I am trying to prove the function is closed under multiplication (in a step to prove it's a subspace).
The problem is defined as:
Show that the set of differentiable real-valued functions $f$ on the interval $(-4,4)$ such that $f'(-1)=3f(2)$ is a subspace of $\mathbb{R}^{(-4,4)}$
Now to prove it is closed under multiplication, we show, that multiplying by $k \in \mathbb{R}$:
\begin{align} kf'(-1) &= k \, 3f(2) \\ (kf')(-1) &= 3 \, (kf)(2) \end{align}
How should I think about the second line above in terms of scaling the function? Basically what is it expressing? An explanation would be nice.

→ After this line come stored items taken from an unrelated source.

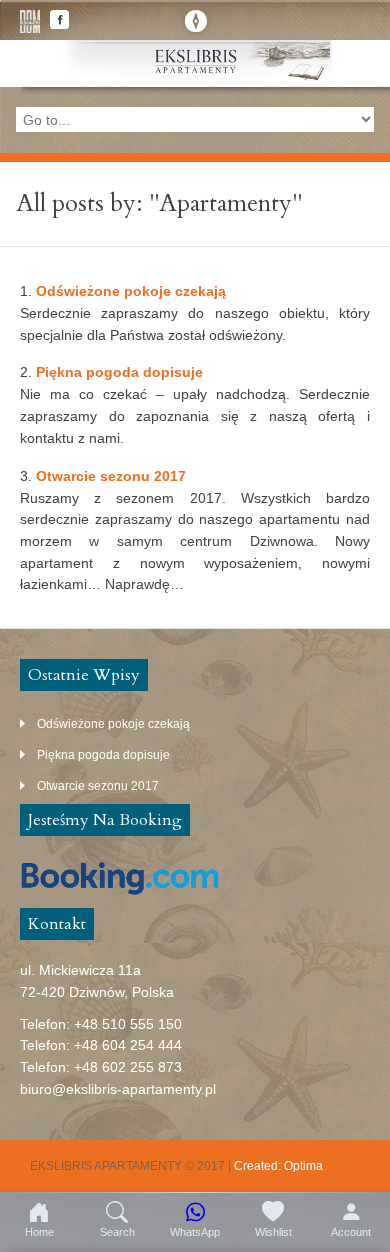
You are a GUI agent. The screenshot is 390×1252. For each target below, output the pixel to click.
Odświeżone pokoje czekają (131, 291)
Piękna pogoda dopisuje (119, 372)
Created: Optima (278, 1166)
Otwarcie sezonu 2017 (111, 476)
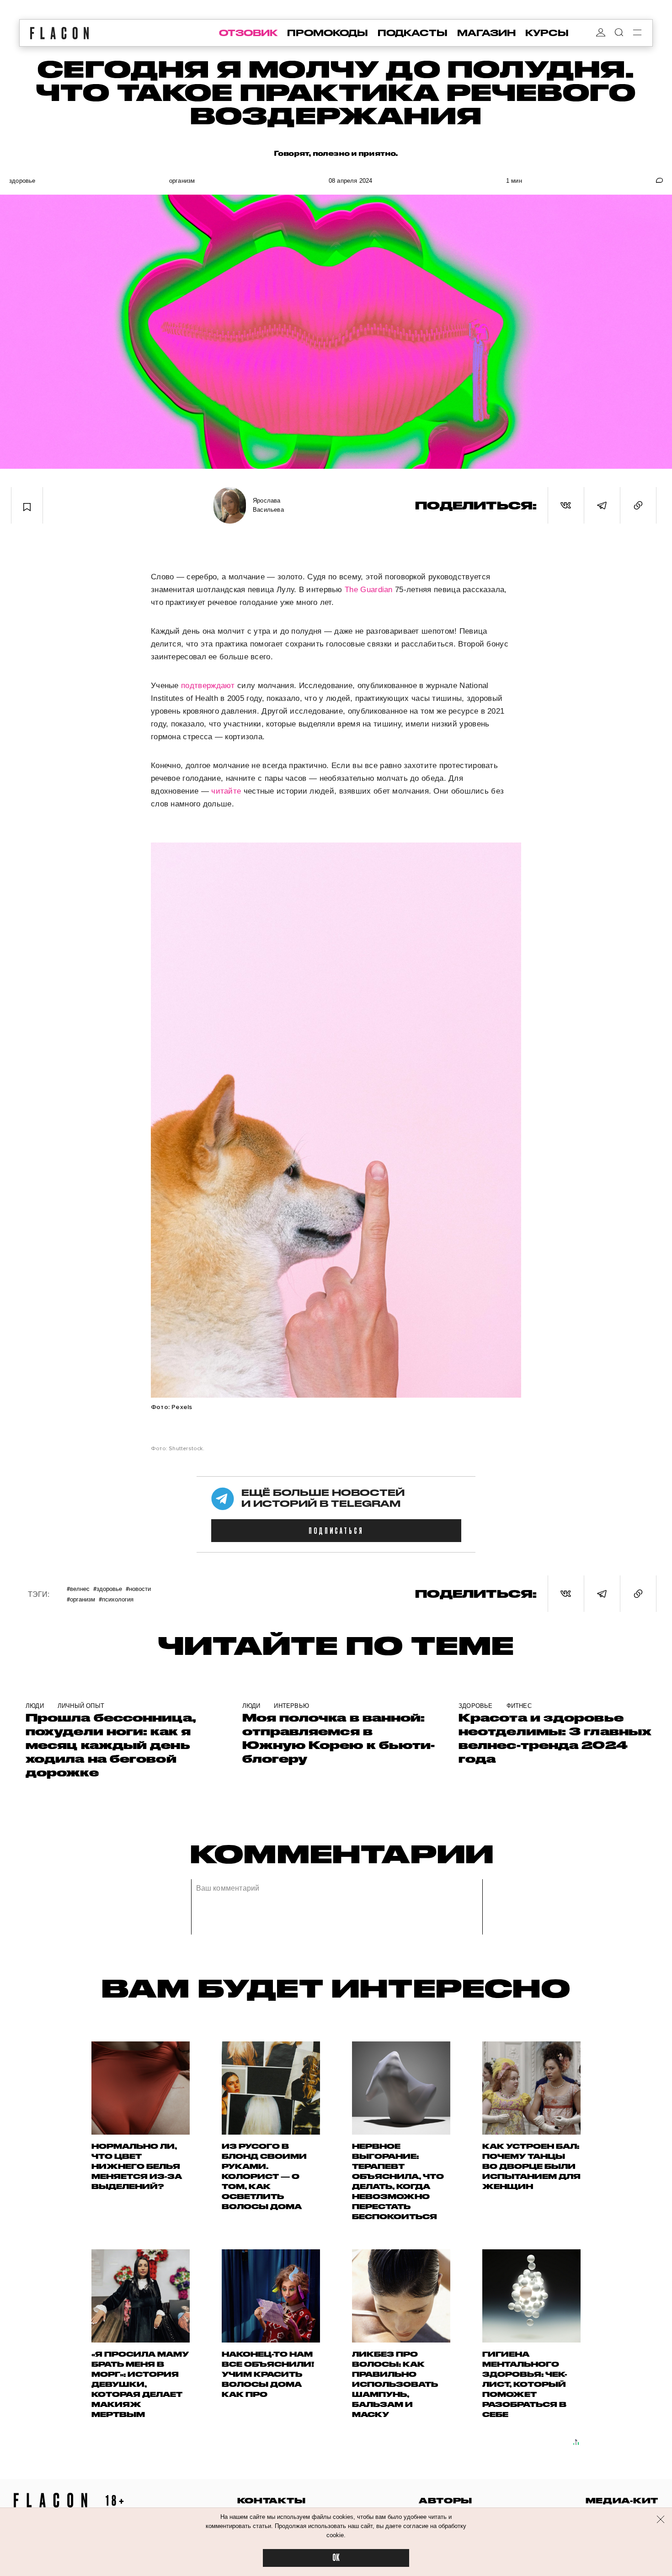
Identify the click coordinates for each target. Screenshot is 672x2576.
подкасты (413, 33)
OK (336, 2558)
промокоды (327, 33)
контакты (271, 2500)
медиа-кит (622, 2500)
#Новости (138, 1588)
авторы (445, 2500)
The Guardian (370, 589)
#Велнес (78, 1588)
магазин (486, 33)
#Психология (116, 1599)
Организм (182, 180)
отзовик (248, 33)
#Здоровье (107, 1588)
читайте (226, 791)
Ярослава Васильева (268, 505)
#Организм (81, 1599)
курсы (547, 33)
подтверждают (208, 685)
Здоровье (22, 180)
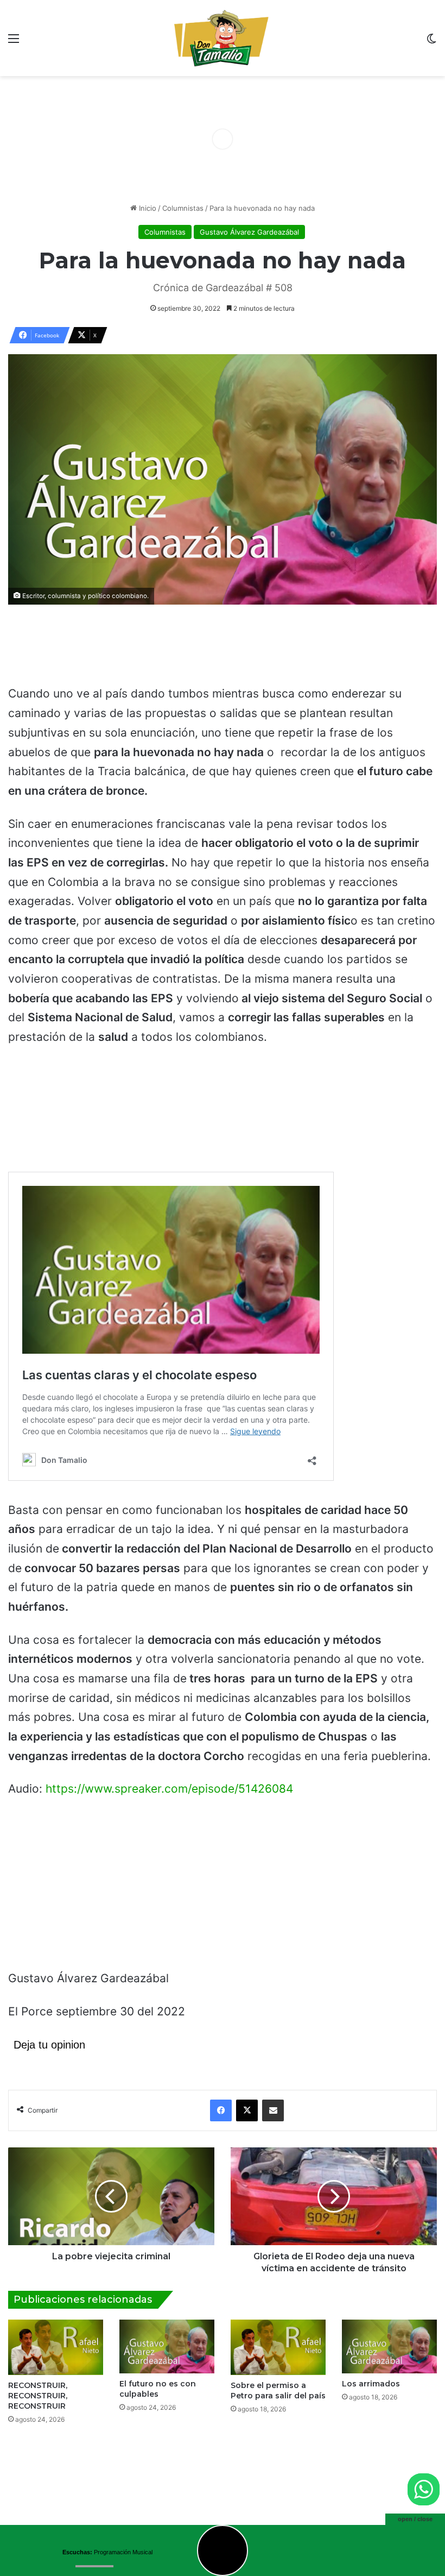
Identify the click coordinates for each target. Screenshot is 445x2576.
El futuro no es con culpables (157, 2389)
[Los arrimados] (389, 2346)
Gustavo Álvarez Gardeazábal (249, 232)
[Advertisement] (222, 649)
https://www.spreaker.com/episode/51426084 (169, 1788)
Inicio (146, 208)
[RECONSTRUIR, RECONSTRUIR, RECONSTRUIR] (55, 2347)
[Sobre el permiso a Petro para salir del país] (278, 2347)
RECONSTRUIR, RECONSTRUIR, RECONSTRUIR (37, 2395)
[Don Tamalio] (222, 38)
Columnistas (183, 208)
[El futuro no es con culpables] (166, 2346)
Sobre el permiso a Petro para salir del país (278, 2390)
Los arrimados (371, 2384)
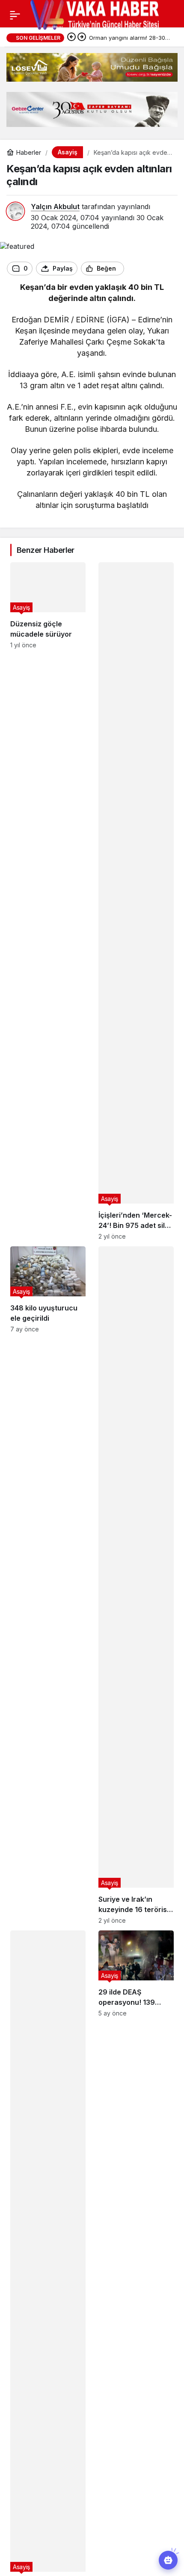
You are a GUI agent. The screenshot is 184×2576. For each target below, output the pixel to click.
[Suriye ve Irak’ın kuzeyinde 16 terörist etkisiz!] (136, 1585)
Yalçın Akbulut (55, 206)
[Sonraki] (82, 37)
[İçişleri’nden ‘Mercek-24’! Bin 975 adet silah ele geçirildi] (136, 901)
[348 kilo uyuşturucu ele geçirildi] (48, 1585)
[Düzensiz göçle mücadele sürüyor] (48, 901)
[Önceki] (71, 37)
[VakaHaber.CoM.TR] (94, 14)
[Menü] (15, 15)
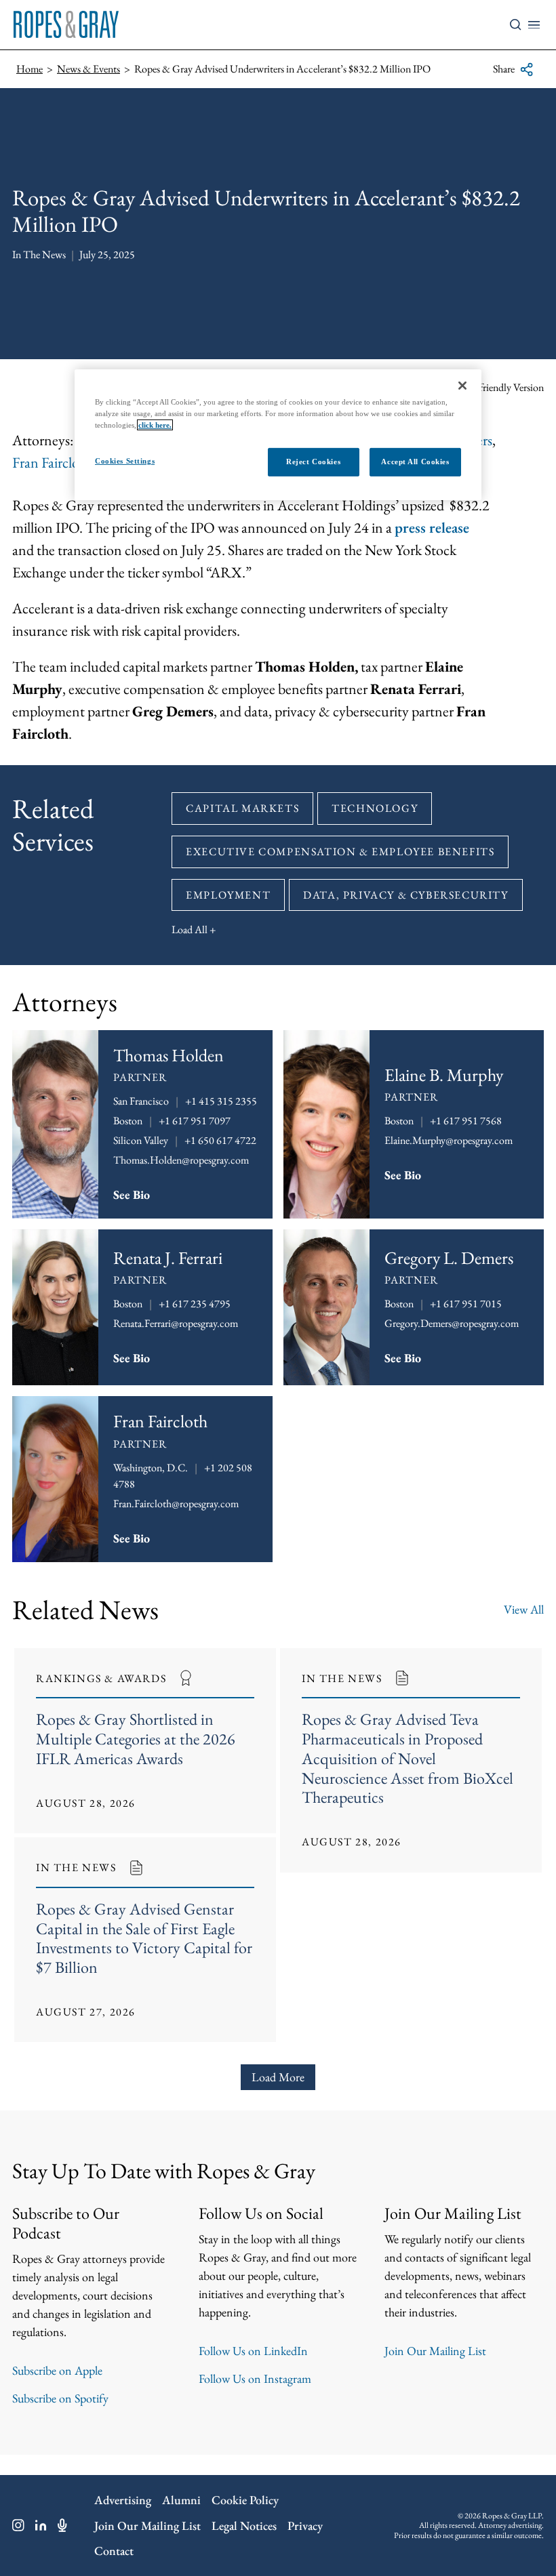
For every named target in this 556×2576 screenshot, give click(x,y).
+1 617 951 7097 (195, 1120)
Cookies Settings (125, 461)
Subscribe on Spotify (60, 2398)
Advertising (122, 2500)
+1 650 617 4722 (220, 1140)
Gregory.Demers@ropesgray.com (451, 1323)
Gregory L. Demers (448, 1257)
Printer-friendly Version (496, 387)
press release (432, 527)
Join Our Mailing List (435, 2350)
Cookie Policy (245, 2500)
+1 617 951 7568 (466, 1120)
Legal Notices (244, 2525)
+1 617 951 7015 (466, 1303)
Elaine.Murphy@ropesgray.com (448, 1140)
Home (29, 69)
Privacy (305, 2525)
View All (524, 1609)
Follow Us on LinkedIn (253, 2350)
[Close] (462, 386)
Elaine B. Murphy (443, 1074)
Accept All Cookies (415, 461)
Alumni (181, 2500)
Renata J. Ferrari (167, 1257)
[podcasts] (62, 2525)
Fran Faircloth (52, 462)
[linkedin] (41, 2525)
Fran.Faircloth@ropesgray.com (176, 1503)
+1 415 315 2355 (221, 1101)
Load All (189, 929)
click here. (155, 425)
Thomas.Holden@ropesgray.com (181, 1160)
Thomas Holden (168, 1055)
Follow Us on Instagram (255, 2378)
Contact (114, 2550)
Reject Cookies (313, 461)
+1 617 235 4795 (195, 1303)
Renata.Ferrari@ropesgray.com (175, 1323)
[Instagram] (18, 2525)
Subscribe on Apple (57, 2370)
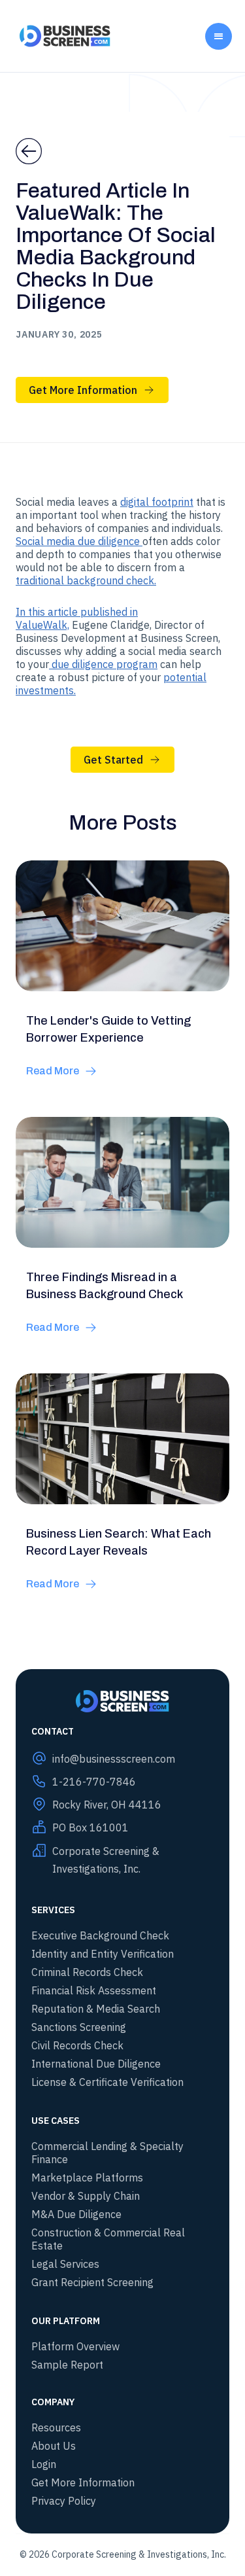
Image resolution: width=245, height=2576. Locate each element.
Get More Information (83, 2482)
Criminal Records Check (87, 1972)
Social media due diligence (79, 541)
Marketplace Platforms (87, 2177)
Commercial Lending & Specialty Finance (107, 2153)
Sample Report (67, 2364)
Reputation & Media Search (95, 2008)
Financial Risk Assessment (93, 1990)
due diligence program (103, 664)
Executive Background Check (100, 1935)
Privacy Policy (63, 2500)
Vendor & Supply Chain (85, 2195)
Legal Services (65, 2263)
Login (43, 2464)
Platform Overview (75, 2346)
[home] (61, 36)
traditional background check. (86, 580)
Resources (56, 2427)
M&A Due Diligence (76, 2214)
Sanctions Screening (78, 2027)
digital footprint (156, 501)
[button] (218, 36)
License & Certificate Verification (107, 2082)
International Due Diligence (96, 2063)
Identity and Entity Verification (102, 1953)
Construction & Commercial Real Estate (108, 2239)
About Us (53, 2445)
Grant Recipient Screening (92, 2282)
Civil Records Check (77, 2045)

Thanks.
Short answer $$\frac{d}{dx}(cf(x)) = c\frac{d}{dx}f(x)$$
I would do it likes this:
Let $f\in \{\text{your space}\}$ and $k\in \mathbb{R}$. To show that $kf\in \{\text{your space}\}$ we must show that $$(kf)'(-1)=3(kf)(2) \tag{1}$$ (Notice here that the derivative sign is outside $kf$).
As is well known (and easy to show) $$\frac{d}{dx}(cf(x))=c\frac{d}{dx}f(x) \tag{$c\in \mathbb{R}$}$$ so $(kf)'(-1)=k(f'(-1))$ which means that $(1)$ becomes $$k(f'(-1))=k(3f(2))$$ which holds for all non-zero $k$ since $$f'(-1)=3f(2)$$ for all $f\in \{\text{your space}\}$ and $k=0$ is trivial.